Given passage:
# Wheels Ready



## JimRoy (Jul 11, 2018)

Hey Cabers.  I decided to build 3 sets of wheels last week. All have 3 base coats, 3 clear coats, wet sanded and buffed. I laced and trued. The red set has Lighting Dart tires and a ND Model C hub. All three sets are really nice and ready for bikes.  I going to use the purple set on my granddaughters build, the sage set on a 48 Schwinn straight bar build. I don’t have plans yet for the red set.


----------



## Kato (Jul 11, 2018)

Those look really good..........some quality work right there !!!


----------



## GTs58 (Jul 11, 2018)

That's a beautiful garage door decoration. Great looking wheels!


----------



## JRE (Jul 12, 2018)

Nice. I've got a bike the red ones would look good on lol


----------



## JimRoy (Jul 12, 2018)

JRE said:


> Nice. I've got a bike the red ones would look good on lol



I may sell them


----------



## WetDogGraphix (Jul 12, 2018)

Where did you buy the rims? @JimRoy


----------



## JRE (Jul 12, 2018)

JimRoy said:


> I may sell them



let me know if you decide too.


----------



## JimRoy (Jul 12, 2018)

WetDogGraphix said:


> Where did you buy the rims? @JimRoy



They are old rims that I restored.  I’ve restored many.  Thanks for asking.


----------



## WetDogGraphix (Jul 12, 2018)

JimRoy said:


> They are old rims that I restored.  I’ve restored many.  Thanks for asking.



They look good, just checking. Thanks.


----------



## Sven (Jul 16, 2018)

Super nice. I like the purple set. The red ones really stand out. I like them all. You are very gifted


----------

Short problem A:
Extract everything in the wheel thread from "# Wheels Ready" down to "Kato (Jul 11, 2018)", copying it word for word.
The listing after this point has no connection to the wheel thread.

Excerpted data:
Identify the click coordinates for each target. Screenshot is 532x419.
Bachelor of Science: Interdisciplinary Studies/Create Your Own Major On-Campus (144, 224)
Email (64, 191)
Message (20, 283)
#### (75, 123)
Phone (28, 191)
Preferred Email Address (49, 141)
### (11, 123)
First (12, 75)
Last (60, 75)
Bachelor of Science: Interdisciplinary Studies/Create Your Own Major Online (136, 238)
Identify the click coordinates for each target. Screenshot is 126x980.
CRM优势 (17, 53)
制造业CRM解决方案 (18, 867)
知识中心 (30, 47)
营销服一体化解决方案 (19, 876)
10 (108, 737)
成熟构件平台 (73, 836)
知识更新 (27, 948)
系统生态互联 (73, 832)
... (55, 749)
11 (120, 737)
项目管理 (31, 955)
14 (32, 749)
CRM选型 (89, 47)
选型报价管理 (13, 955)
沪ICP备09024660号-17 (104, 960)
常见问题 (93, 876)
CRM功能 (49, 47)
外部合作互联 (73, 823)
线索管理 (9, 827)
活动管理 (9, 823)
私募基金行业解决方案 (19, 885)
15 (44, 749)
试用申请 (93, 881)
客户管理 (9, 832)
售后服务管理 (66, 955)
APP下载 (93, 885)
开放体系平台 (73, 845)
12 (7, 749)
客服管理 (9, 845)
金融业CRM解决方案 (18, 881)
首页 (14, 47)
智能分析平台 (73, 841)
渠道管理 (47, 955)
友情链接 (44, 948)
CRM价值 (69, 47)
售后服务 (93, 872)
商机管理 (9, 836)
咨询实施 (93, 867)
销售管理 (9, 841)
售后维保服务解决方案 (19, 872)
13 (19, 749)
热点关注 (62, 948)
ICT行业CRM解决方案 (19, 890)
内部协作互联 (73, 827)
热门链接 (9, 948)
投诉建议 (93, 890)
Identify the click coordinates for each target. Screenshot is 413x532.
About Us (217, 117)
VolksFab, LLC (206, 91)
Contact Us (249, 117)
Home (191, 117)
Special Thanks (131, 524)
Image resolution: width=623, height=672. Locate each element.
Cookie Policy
--
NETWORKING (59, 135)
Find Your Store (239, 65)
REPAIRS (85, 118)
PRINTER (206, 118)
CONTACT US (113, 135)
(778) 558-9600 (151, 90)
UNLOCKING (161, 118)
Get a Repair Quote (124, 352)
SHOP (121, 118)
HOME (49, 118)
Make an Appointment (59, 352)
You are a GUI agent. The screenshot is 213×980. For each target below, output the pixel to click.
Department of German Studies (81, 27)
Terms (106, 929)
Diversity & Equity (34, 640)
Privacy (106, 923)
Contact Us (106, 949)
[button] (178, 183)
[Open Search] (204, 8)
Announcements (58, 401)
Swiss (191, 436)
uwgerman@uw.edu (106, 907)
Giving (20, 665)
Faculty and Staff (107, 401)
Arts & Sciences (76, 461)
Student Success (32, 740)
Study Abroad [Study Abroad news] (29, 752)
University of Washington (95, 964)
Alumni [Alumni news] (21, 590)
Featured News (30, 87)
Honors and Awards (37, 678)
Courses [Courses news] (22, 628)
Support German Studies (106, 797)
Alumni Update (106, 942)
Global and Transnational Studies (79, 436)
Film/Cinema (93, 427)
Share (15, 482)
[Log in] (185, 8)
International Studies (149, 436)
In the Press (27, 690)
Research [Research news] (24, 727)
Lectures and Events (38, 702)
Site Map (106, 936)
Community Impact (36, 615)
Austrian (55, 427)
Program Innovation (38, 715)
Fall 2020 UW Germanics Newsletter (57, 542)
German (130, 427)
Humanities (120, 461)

Short problem B:
Convert the listing lines, from the one containing "Screenshot is 532x419." down to the one containing "内部协作互联 (73, 827)" (both included), into a Markdown table with the columns Row and Line. Number each line and leave out blank lines.

Final answer A:
# Wheels Ready



## JimRoy (Jul 11, 2018)

Hey Cabers.  I decided to build 3 sets of wheels last week. All have 3 base coats, 3 clear coats, wet sanded and buffed. I laced and trued. The red set has Lighting Dart tires and a ND Model C hub. All three sets are really nice and ready for bikes.  I going to use the purple set on my granddaughters build, the sage set on a 48 Schwinn straight bar build. I don’t have plans yet for the red set.


----------



## Kato (Jul 11, 2018)

Final answer B:
| Row | Line |
|---|---|
| 1 | Identify the click coordinates for each target. Screenshot is 532x419. |
| 2 | Bachelor of Science: Interdisciplinary Studies/Create Your Own Major On-Campus (144, 224) |
| 3 | Email (64, 191) |
| 4 | Message (20, 283) |
| 5 | #### (75, 123) |
| 6 | Phone (28, 191) |
| 7 | Preferred Email Address (49, 141) |
| 8 | ### (11, 123) |
| 9 | First (12, 75) |
| 10 | Last (60, 75) |
| 11 | Bachelor of Science: Interdisciplinary Studies/Create Your Own Major Online (136, 238) |
| 12 | Identify the click coordinates for each target. Screenshot is 126x980. |
| 13 | CRM优势 (17, 53) |
| 14 | 制造业CRM解决方案 (18, 867) |
| 15 | 知识中心 (30, 47) |
| 16 | 营销服一体化解决方案 (19, 876) |
| 17 | 10 (108, 737) |
| 18 | 成熟构件平台 (73, 836) |
| 19 | 知识更新 (27, 948) |
| 20 | 系统生态互联 (73, 832) |
| 21 | ... (55, 749) |
| 22 | 11 (120, 737) |
| 23 | 项目管理 (31, 955) |
| 24 | 14 (32, 749) |
| 25 | CRM选型 (89, 47) |
| 26 | 选型报价管理 (13, 955) |
| 27 | 沪ICP备09024660号-17 (104, 960) |
| 28 | 常见问题 (93, 876) |
| 29 | CRM功能 (49, 47) |
| 30 | 外部合作互联 (73, 823) |
| 31 | 线索管理 (9, 827) |
| 32 | 活动管理 (9, 823) |
| 33 | 私募基金行业解决方案 (19, 885) |
| 34 | 15 (44, 749) |
| 35 | 试用申请 (93, 881) |
| 36 | 客户管理 (9, 832) |
| 37 | 售后服务管理 (66, 955) |
| 38 | APP下载 (93, 885) |
| 39 | 开放体系平台 (73, 845) |
| 40 | 12 (7, 749) |
| 41 | 客服管理 (9, 845) |
| 42 | 金融业CRM解决方案 (18, 881) |
| 43 | 首页 (14, 47) |
| 44 | 智能分析平台 (73, 841) |
| 45 | 渠道管理 (47, 955) |
| 46 | 友情链接 (44, 948) |
| 47 | CRM价值 (69, 47) |
| 48 | 售后服务 (93, 872) |
| 49 | 商机管理 (9, 836) |
| 50 | 咨询实施 (93, 867) |
| 51 | 销售管理 (9, 841) |
| 52 | 售后维保服务解决方案 (19, 872) |
| 53 | 13 (19, 749) |
| 54 | 热点关注 (62, 948) |
| 55 | ICT行业CRM解决方案 (19, 890) |
| 56 | 内部协作互联 (73, 827) |